-- RECORD SET follows --

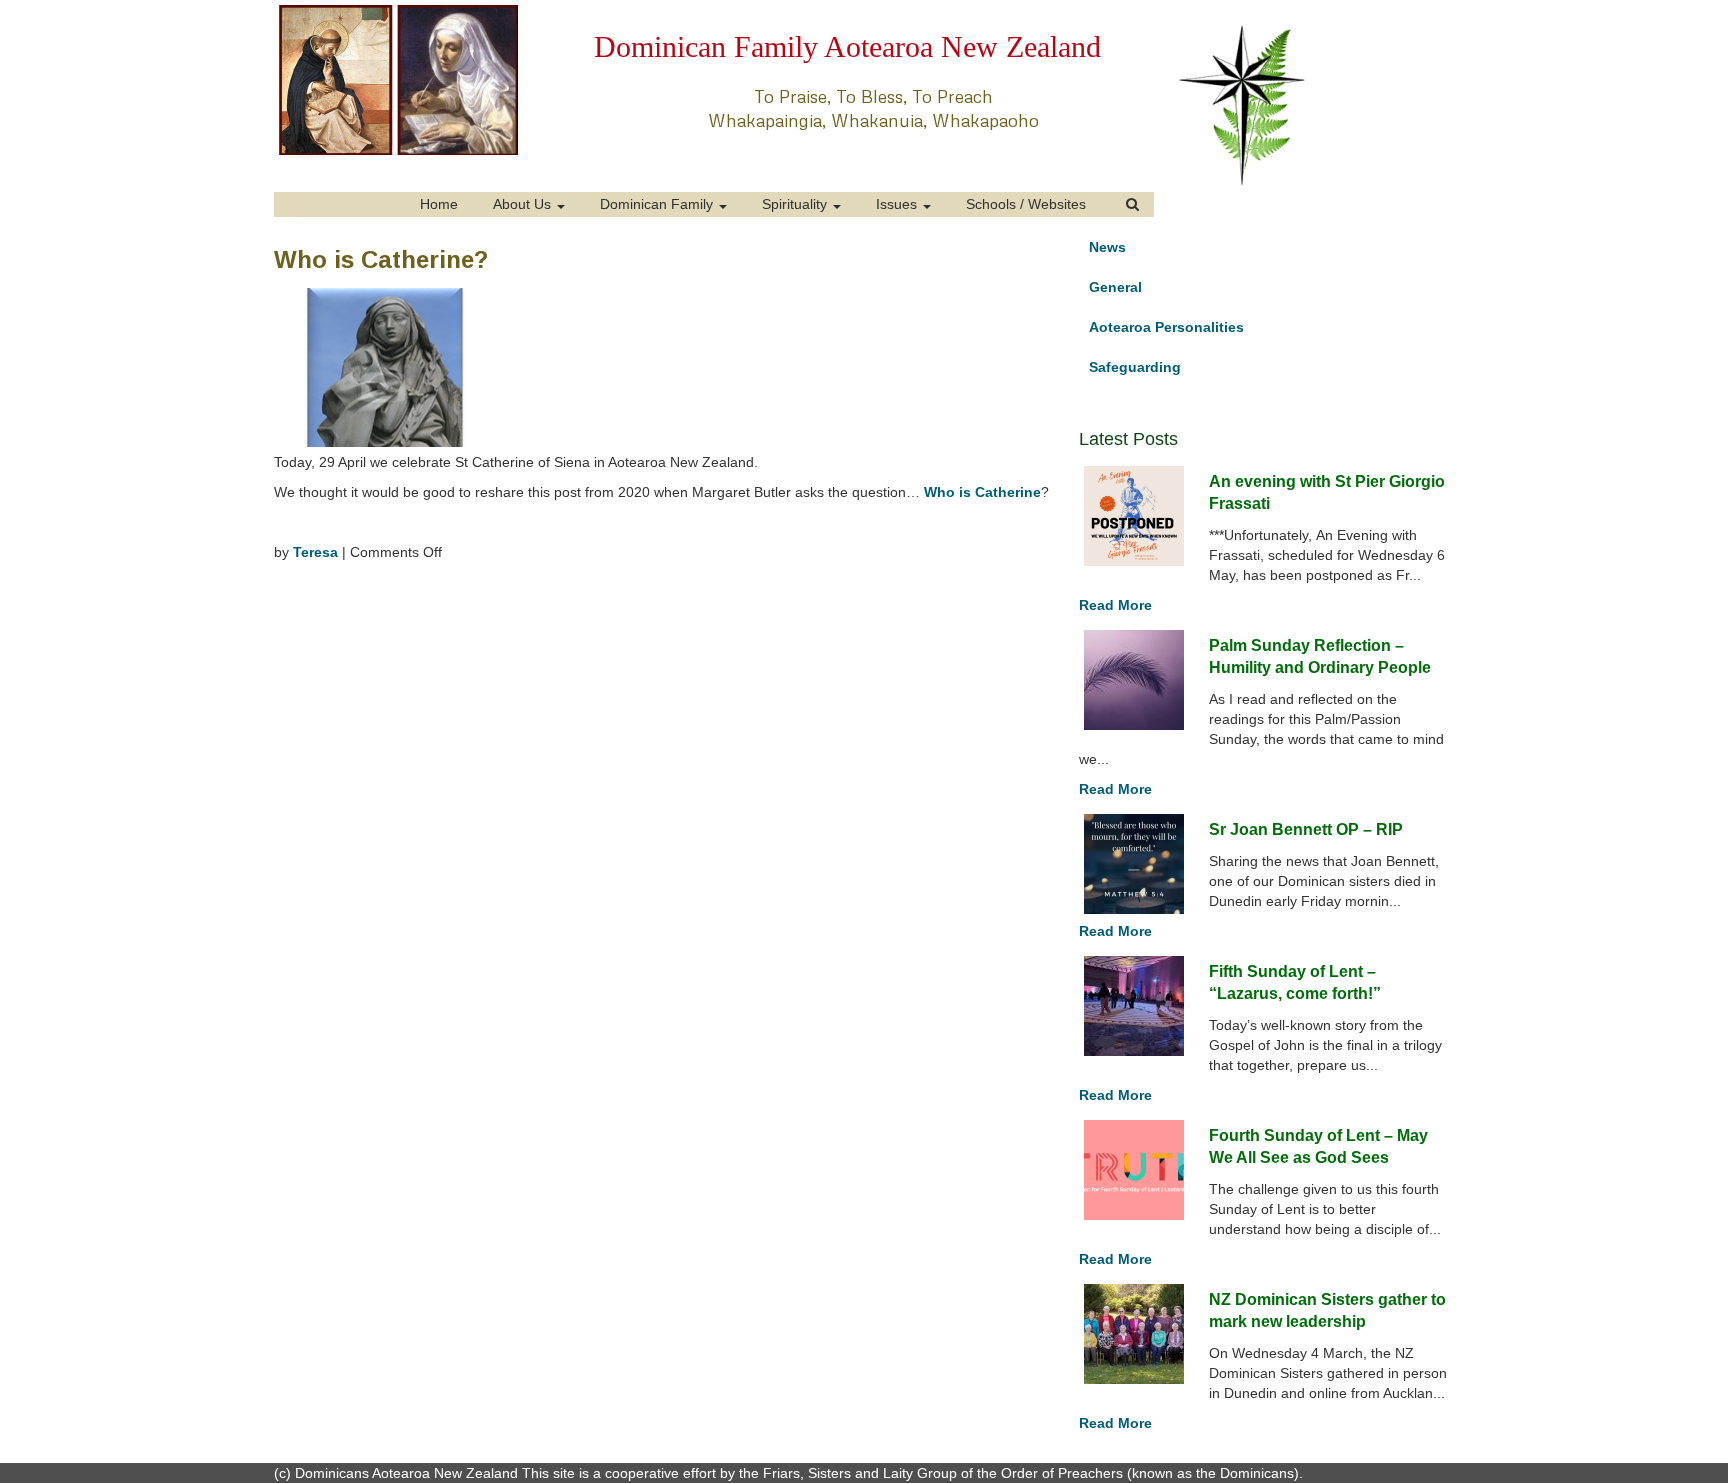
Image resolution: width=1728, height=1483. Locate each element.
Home (439, 204)
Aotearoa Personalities (1166, 327)
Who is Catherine (982, 492)
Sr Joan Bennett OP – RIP (1306, 829)
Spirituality (796, 204)
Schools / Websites (1026, 204)
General (1115, 287)
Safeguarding (1135, 367)
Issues (898, 204)
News (1107, 247)
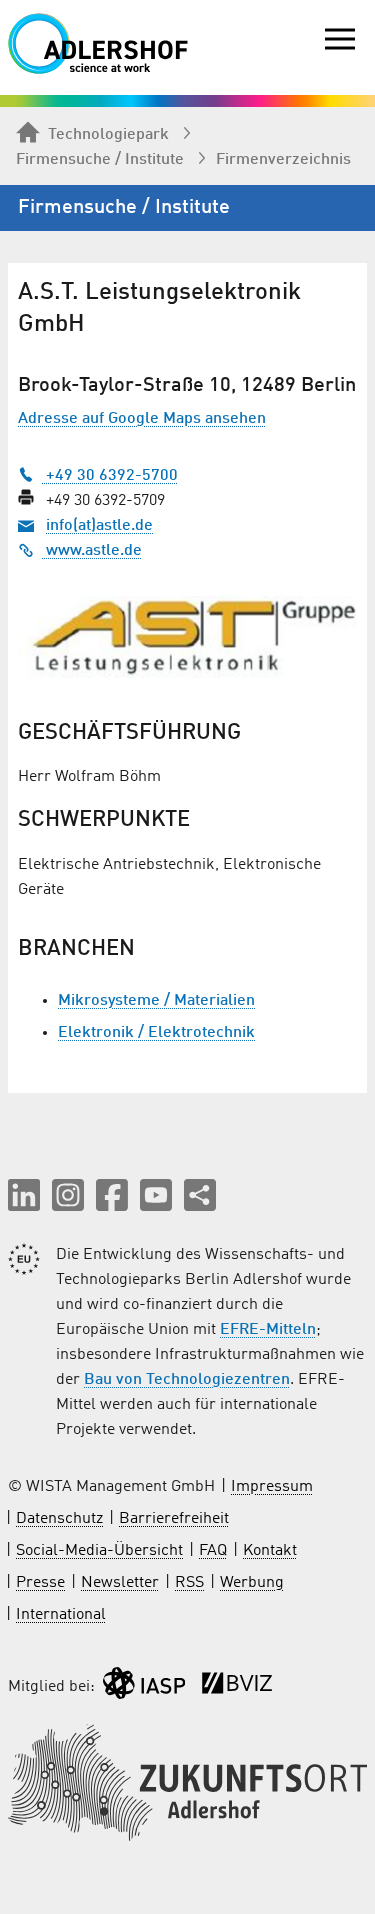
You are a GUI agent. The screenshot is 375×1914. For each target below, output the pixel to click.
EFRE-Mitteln (268, 1330)
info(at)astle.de (99, 526)
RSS (189, 1583)
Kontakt (270, 1551)
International (61, 1615)
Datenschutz (59, 1519)
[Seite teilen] (200, 1195)
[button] (24, 1195)
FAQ (213, 1551)
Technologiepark (108, 135)
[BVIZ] (237, 1687)
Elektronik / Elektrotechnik (156, 1033)
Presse (40, 1583)
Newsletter (120, 1583)
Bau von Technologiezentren (187, 1380)
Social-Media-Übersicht (99, 1551)
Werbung (252, 1583)
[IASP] (144, 1687)
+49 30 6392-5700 (110, 476)
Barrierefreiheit (174, 1519)
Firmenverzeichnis (283, 160)
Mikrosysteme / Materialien (156, 1001)
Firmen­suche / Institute (100, 160)
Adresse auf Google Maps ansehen (142, 419)
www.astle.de (92, 551)
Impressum (272, 1487)
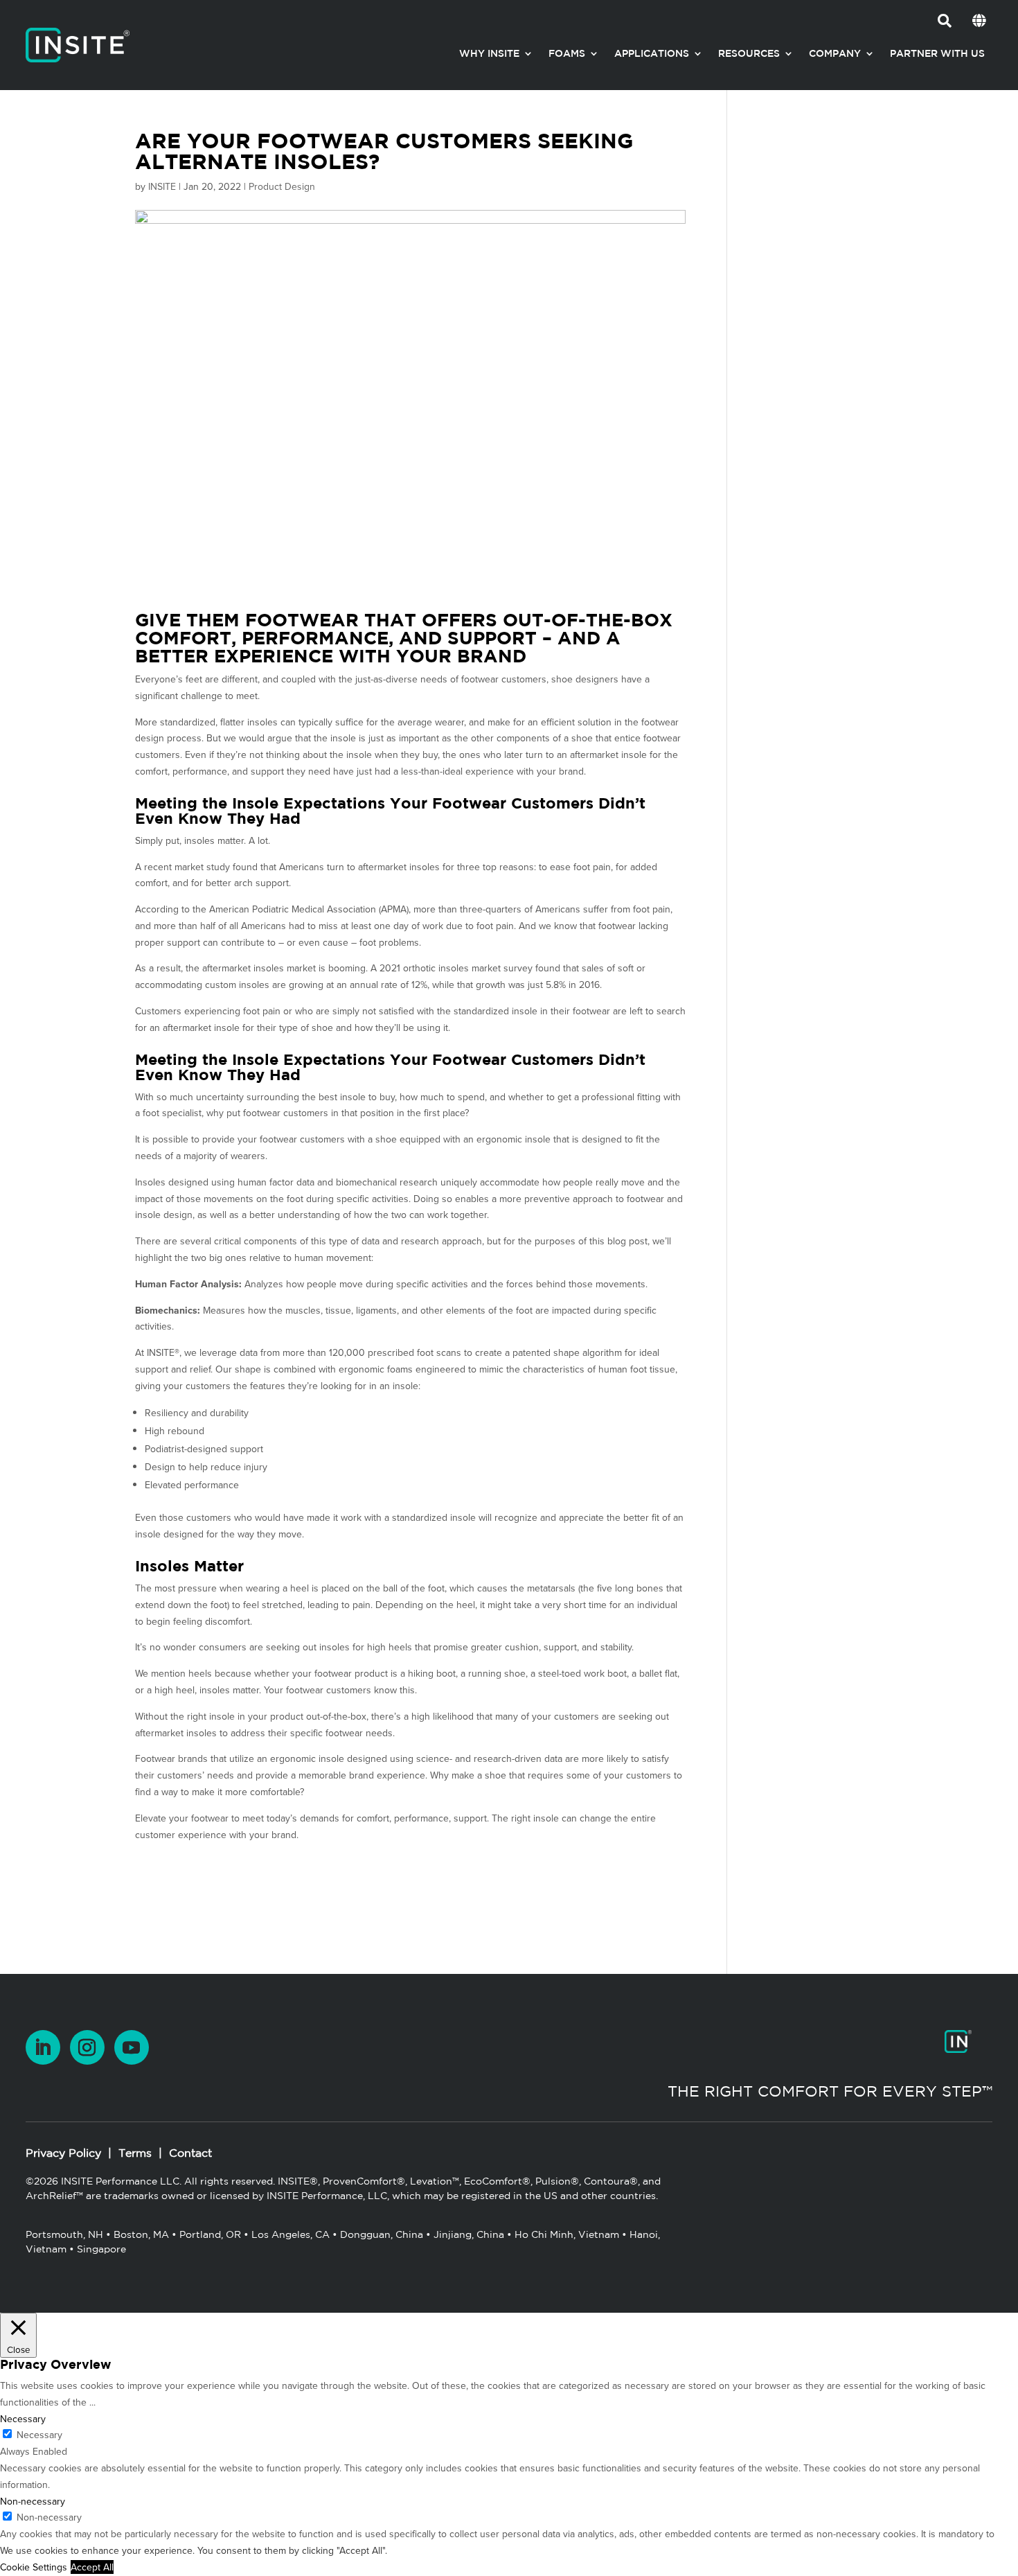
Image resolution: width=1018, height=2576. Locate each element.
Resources (749, 53)
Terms (135, 2152)
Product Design (282, 186)
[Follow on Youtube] (131, 2047)
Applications (651, 53)
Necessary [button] (23, 2419)
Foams (566, 53)
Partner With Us (937, 53)
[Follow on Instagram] (87, 2047)
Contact (190, 2152)
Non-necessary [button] (32, 2501)
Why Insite (489, 53)
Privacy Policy (63, 2152)
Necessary (39, 2435)
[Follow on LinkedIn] (43, 2047)
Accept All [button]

-- RECORD SET concluded --

TO DO
The pictures stay out; copy the rest of the data word for word.

RESPONSE
Image resolution: width=1728, height=1483. Locate each element.
Home (439, 204)
Aotearoa Personalities (1166, 327)
Who is Catherine (982, 492)
Sr Joan Bennett OP – RIP (1306, 829)
Spirituality (796, 204)
Schools / Websites (1026, 204)
General (1115, 287)
Safeguarding (1135, 367)
Issues (898, 204)
News (1107, 247)
You are a GUI agent. The screenshot is 375×1914. For each target below, output the pixel to click.
EFRE-Mitteln (268, 1330)
info(at)astle.de (99, 526)
RSS (189, 1583)
Kontakt (270, 1551)
International (61, 1615)
Datenschutz (59, 1519)
[Seite teilen] (200, 1195)
[button] (24, 1195)
FAQ (213, 1551)
Technologiepark (108, 135)
[BVIZ] (237, 1687)
Elektronik / Elektrotechnik (156, 1033)
Presse (40, 1583)
Newsletter (120, 1583)
Bau von Technologiezentren (187, 1380)
Social-Media-Übersicht (99, 1551)
Werbung (252, 1583)
[IASP] (144, 1687)
+49 30 6392-5700 (110, 476)
Barrierefreiheit (174, 1519)
Firmenverzeichnis (283, 160)
Mikrosysteme / Materialien (156, 1001)
Firmen­suche / Institute (100, 160)
Adresse auf Google Maps ansehen (142, 419)
www.astle.de (92, 551)
Impressum (272, 1487)
Image resolution: width=1018, height=2576. Locate each element.
Resources (749, 53)
Terms (135, 2152)
Product Design (282, 186)
[Follow on Youtube] (131, 2047)
Applications (651, 53)
Necessary [button] (23, 2419)
Foams (566, 53)
Partner With Us (937, 53)
[Follow on Instagram] (87, 2047)
Contact (190, 2152)
Non-necessary [button] (32, 2501)
Why Insite (489, 53)
Privacy Policy (63, 2152)
Necessary (39, 2435)
[Follow on LinkedIn] (43, 2047)
Accept All [button]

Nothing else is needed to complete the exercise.